The train tunneled into the darkness, and Dean looked up at the board, ticking off the number of stops until Brooklyn. The train was full, standing passengers pressed together in jagged lines, staggering like drunks as the train rocked around a series of tight bends and righted itself again.

He had forgotten to bring something to read for the nearly two hours he would have to ride, door to door – something he always tried to avoid in Westchester, or on any other commute, knowing what happened when his mind was left free and unengaged; how, despite any distractions that might flare up in immediate range – a screaming passenger, a passing neighborhood scene, an argument or conversation nearby – his focus would always wrap back around to the dark, painful center that had been its axis for the past nine months.

He still felt the fading shock of coming across his engagement notice in the basement, like the shaky, unsettled feeling you have after a near accident while driving, a brush with something more powerful than you. He had read in a self-help book how, when surviving a break-up, you had to be like a tightrope walker – not looking down or looking back, but concentrating on the simple things that will get you across to the other side. The book was filled with little analogies like this, most of which seemed to make sense to him but all of which, ultimately, he failed at translating into his life.

He leaned back in his seat as the two women on either side of him rose to get off at 21 Street-Queensbridge. They were almost in Manhattan. Leaving Queens, accelerating out of the tunnel, he would always feel a distinctive shift, as if the world was getting bigger and he was getting smaller. The restless pace that always made Forest Hills seem like another time zone, the games at the West 4th Street Courts and Rucker Park when he was younger that would test him, break him down, the speed and force and skill of the players so far beyond anything he ever found on his home courts. And how it felt coming back home to Queens, exhausted but exhilarated, like coming down from a mountain.

There was a rushed exodus of passengers at Rockefeller Center, everyone around him rising and pressing past thick crowds of people waiting to board.
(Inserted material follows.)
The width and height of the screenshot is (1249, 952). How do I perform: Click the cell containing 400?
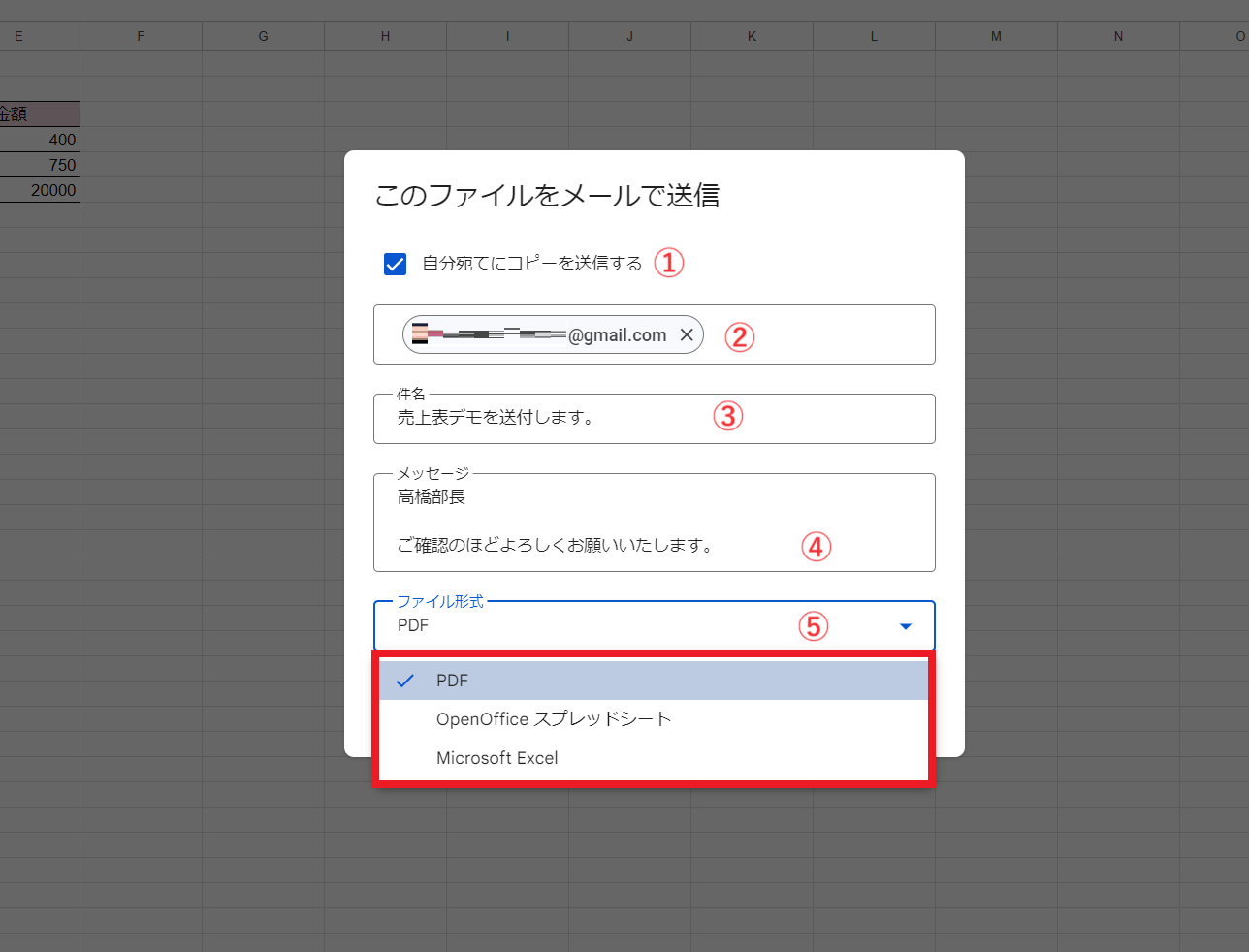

Dean stayed in his seat as passengers with swollen shopping bags, whole families of riders came pushing on, filling up the space all around him until every part of him – his arms, his legs, his feet, his hands – was pressed into some part of somebody else.

It had been years since he’d ridden the subway. With Suzanne, he was always above ground, in cabs and black luxury cars, travel time clocked in efficient minutes, the entire city and its neighborhoods at a speed and perspective he’d never seen them. He remembered her on the phone, looking, blank-faced, out the window as she listened, tapping out pins and emails on her BlackBerry, always reaching over, finding his hand and holding it as they made their way through traffic. He was always amazed by her ability to multitask, even with love. It made the moments when it was just them, late at night in bed, in the shower, in the kitchen early mornings, that much more intimate – to have her just to himself when it seemed like the entire world wanted her, or at least the dozen clients that kept her on speed dial.

The train stopped and purged passengers again, their replacements filling in around him. As the train regained momentum and accelerated back into the darkness of the tunnel, he heard the next stop announced: West 4th Street, and felt a twinge of nervousness in his stomach, the same feeling he would get years ago, at fifteen, sixteen years old, when he would leave the calm of the train and climb up the flights of steps that led to the street and the courts.